Also, try to develop an understanding of how user patience can be a big factor. Spend time testing your home, promo, and marketing pages with an emphasis on asking for a stream of consciousness verbal description of what they see with a time limit. After all, if they stick around long enough to try your application, you’ve won half the battle when it comes to user patience.

User attentiveness

Another problem is that study participants are usually more alert and attentive than their real-world counterparts. They’re willing to take their time and figure out a problem. They’re willing to devote their undivided attention to the task at hand. Compare this to the more likely scenario of an actual user trying out your application at 2 a.m. with the TV running in the background and after surfing to your promo page by coincidence. It’s night and day.

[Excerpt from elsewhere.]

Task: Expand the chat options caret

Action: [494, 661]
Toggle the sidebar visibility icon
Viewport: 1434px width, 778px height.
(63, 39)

To counteract this, make sure you get immediate verbal feedback after each action they take, to get a sense for what they’re thinking before the interface has had time to soak in their consciousness.

User skepticism

Most deceiving of all is the mindset of a usability user. Depending on what your relationship is with the user (stranger, guest, friend, acquaintance, co-worker from another department, spouse, child) you need to realize they’re walking into the study with some intentions. Sometimes they’re participating because you’ve promised to pay them; other times they’re participating because they want to help you out. Whatever the case, nothing simulates user skepticism.

When a random user hits your site or application (say from Google), they’re coming with a guarded mindset. They’re cautious more than curious and they’ll immediately look for warning signs. A poorly designed interface with no obvious indications that there is active support or lack of no-obligation demos or screenshots are an immediate turn off. If they eventually try your application or dig deeper into your site, they’ll probably be less willing to try anything but the most obvious of features.

When a user hits your site or application from a referral or other more qualified method, they’re coming with a curious mindset. They want to dive right in and see what all the fuss is about. They’re also likely to be the ones who have heard of alternatives or are currently using an alternative and now they’re using your application to do some feature comparisons.

When a user participates in your user study, you get none of this. They’re neither overly guarded nor overly cautious. It is more likely that they feel you are working together in unison towards a common experimental cause. You really don’t get the stinging skepticism that a real world user carries.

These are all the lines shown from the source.